*Yapılacaklar*.
1. Almanya genel seçimi metnine göre Merkel, CDU liderliğini hangi yıl kime devretmiştir?
2. Almanya genel seçimi metnini kaldığı yerden devralıp sürdürün.

*Okuma metni*.
◆ ◆ ◆ ◆ ◆

26 Eylül 2021. Almanya’nın yakın tarihindeki en önemli günlerden biri olmaya aday bu tarih, ülkenin 2005’ten beri ilk kez başka bir lider tarafından yönetilmesi ile sonuçlanacak Almanya Genel Seçimi’nin olacağı gün. Avrupa Birliği üye ülkeleri, Türkiye, ABD, Birleşik Krallık, Rusya ve tabii ki Çin’i çok yakından ilgilendiren bu seçimin sonucuna dair artık bir takım tahminler ve öngörüler ortaya çıkmaya başladı. Seçime dair hala çok sayıda belirsizlik olsa da yayımlanan anketler, liderlerin söylemleri ve yaşanan olaylar bu süreci yakından anlamamıza olanak sağlıyor.
Anketler Ne Anlatıyor?
Seçimlere iki haftadan az bir süre kala artık anketler de yavaş yavaş netleşmeye başladı. Merkel’in 2018’de liderliğini Armin Laschet’e devrettiği iktidar partisi CDU (Hristiyan Demokrat Birliği Partisi) liderliğini korumayı başaramazken, Sosyal Demokratlar (SPD) liderliği garantiye almaya çalışıyor; geçtiğimiz yıllarda ivmesini giderek artıran Yeşiller Partisi ise üçüncülüğe düştü. 15 Eylül 2021 tarihi itibarıyla kamuyla paylaşılan anketlere göre durum şu şekilde:
CDU, Yeşiller ve SPD’nin yanı sıra dikkat edilmesi gereken diğer partiler ise merkezin sağında yer alan Özgür Demokrat Parti (FDP) ve popülist/sağ parti Almanya için Alternatif Partisi (AfD) olarak belirtilebilir. SPD, FDP, CDU ve Yeşiller’in dördü de bir şekilde koalisyon hükümeti içerisinde yer alabilecek partiler olarak görülüyor. AfD’ye yaklaşım ise bu partinin herhangi bir koalisyon hükümeti içinde yer almasını engelliyor. Yani seçim sonuçları ne olursa olsun Almanya’da koalisyon hükümetleri yönetmeye devam edecek fakat AfD’nin bu denklemin içinde yer alması mümkün gözükmüyor.

◆ ◆ ◆ ◆ ◆

*Veri setinden alıntı*.
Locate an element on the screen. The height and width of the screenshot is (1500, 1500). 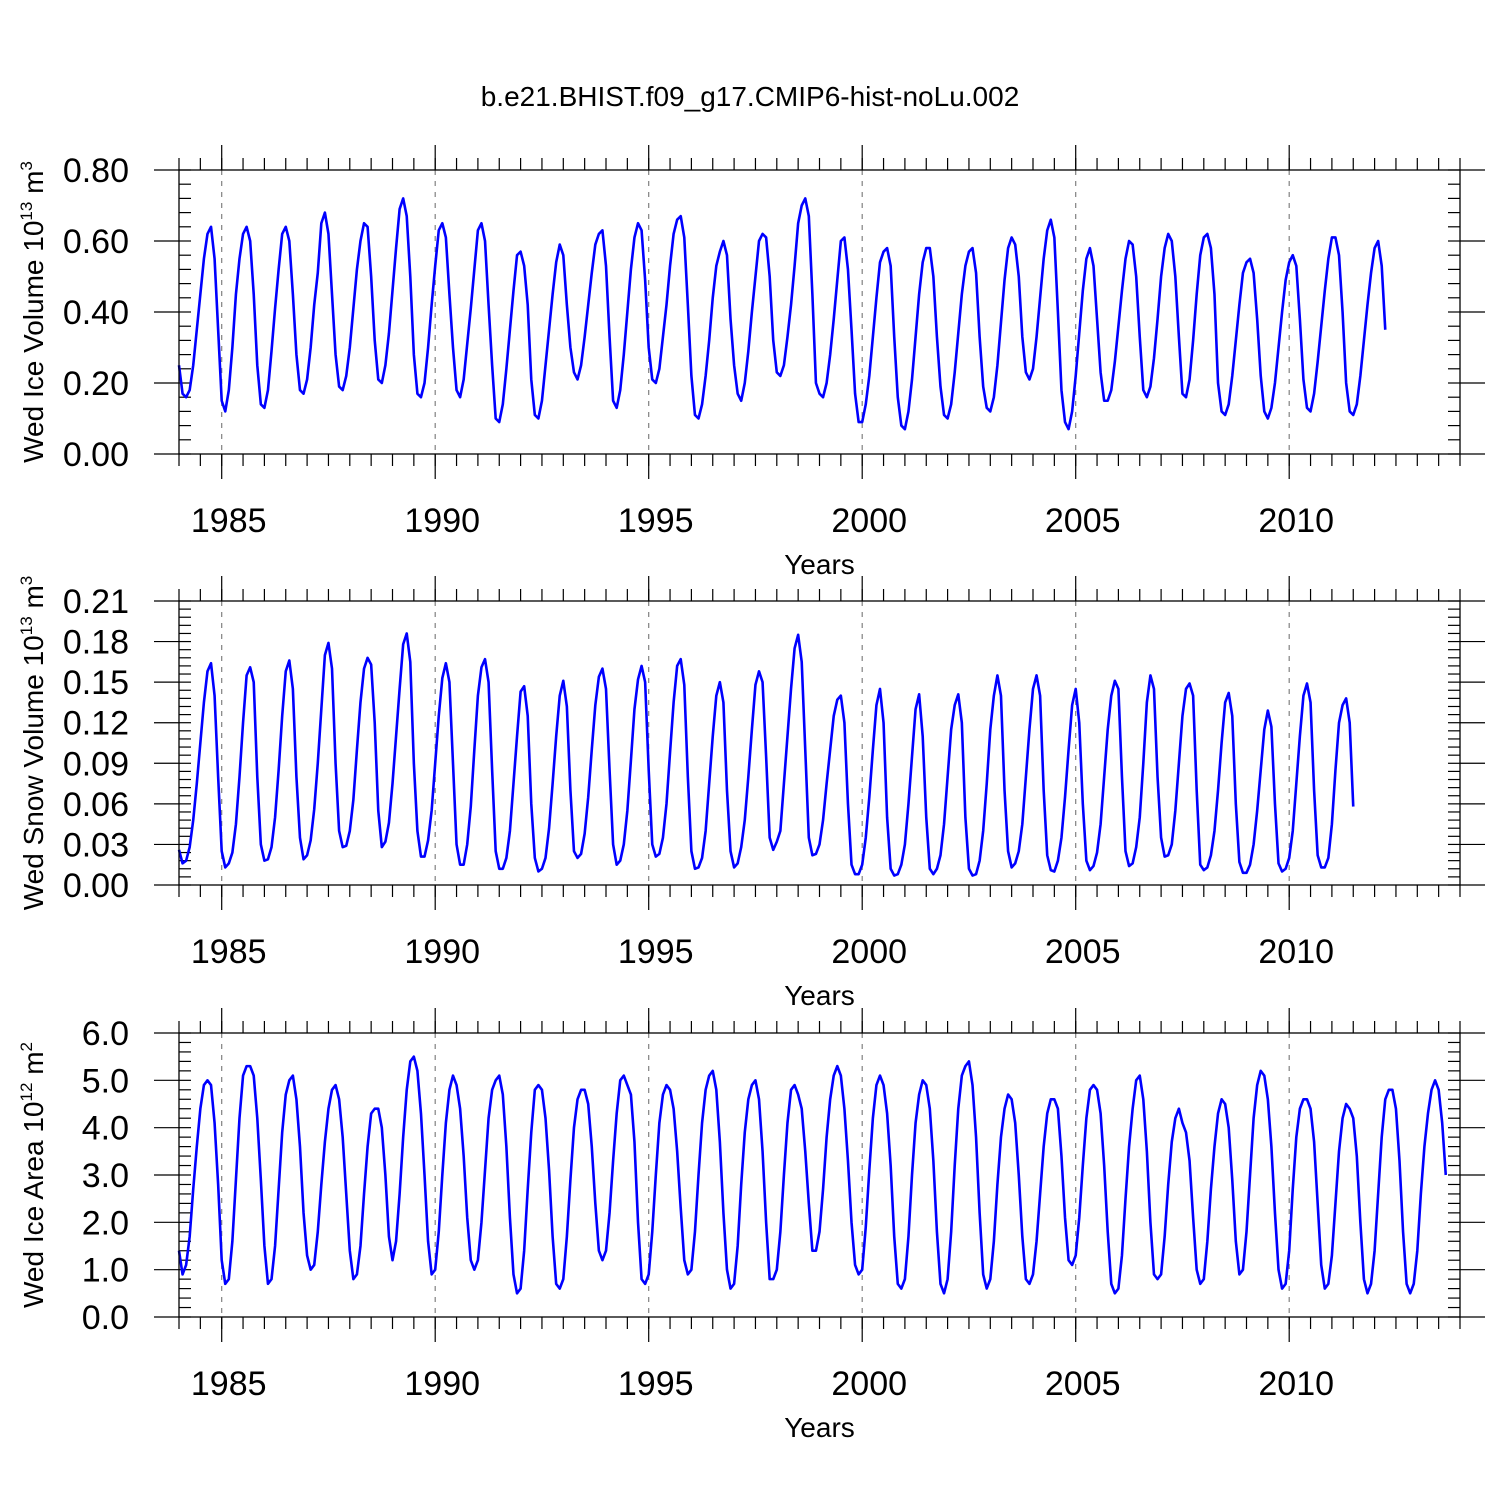
figure-title: b.e21.BHIST.f09_g17.CMIP6-hist-noLu.002 is located at coordinates (750, 96).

◆ ◆ ◆ ◆ ◆

*Görev yanıtları*.
1. 2018'de Armin Laschet'e.

2.
“Trafik Işığı”, Sol ve Büyük Koalisyon İhtimalleri
Anketlerde lider konumda olan SPD’nin başkanı Scholz, geçtiğimiz hafta Yeşiller ile koalisyon hükümeti kurmak ve ülkeyi beraber yönetmek isteyeceklerini belirtti. Öyle görünüyor ki eğer seçimlerden istedikleri oranları yakalarlarsa bu iki partinin beraber çalışması işten bile değil. Fakat yine de belirtmek gerekir ki son açıklanan anketlere göre Sosyal Demokratlar ve Yeşiller’in ikili bir koalisyon kurma ihtimali pek de yüksek görünmüyor.
Yüksek oy alan SPD ve Yeşiller’in hükümet kurmak için bir partnere daha ihtiyacı olacağı varsayımında ise iki parti göze çarpıyor: Radikal sol parti Linke ve liberal politikalarıyla bilinen FDP.
Yeşiller ve SPD’nin sol/merkez sol politikalar izlediği malum fakat Linke, Almanya’nın NATO’dan çıkması ve sıkı piyasa kontrolü gibi seçim vaatleriyle biliniyor. Bu gibi unsurların Almanya için vazgeçilemeyecek kadar önemli olduğunu belirten SPD’nin adayı Scholz, Linke ile ittifakın bir hayli zor olacağının altını çizdi.
Kamuoyounda “trafik ışığı koalisyonu” olarak bilinen SPD – FDP – Yeşiller (Sırasıyla partilerin klasikleşen renklerine göre: Kırmızı, Sarı, Yeşil) koalisyonu ise bir hayli ilgi çekici. SPD ve Yeşiller’in vaatleri ile pek de alakası olmayan bir politika izleyen FDP, her ihtimale karşın koalisyon kapısını kapatmamışa benziyor. FDP’nin SPD ve Yeşiller’in sol merkezli politikalarını merkeze çekmesini bekleyen uzmanlar, bu koalisyonun gerçekleşme ihtimalini hiç de az görmüyor.
Bir başka alternatif ise “büyük koalisyon”, yani SPD ve CDU’nun kuracağı bir koalisyon hükümeti. Fakat taraflardan gelen açıklamalar doğrultusunda bu ittifakın kurulması artık pek de olası gözükmüyor.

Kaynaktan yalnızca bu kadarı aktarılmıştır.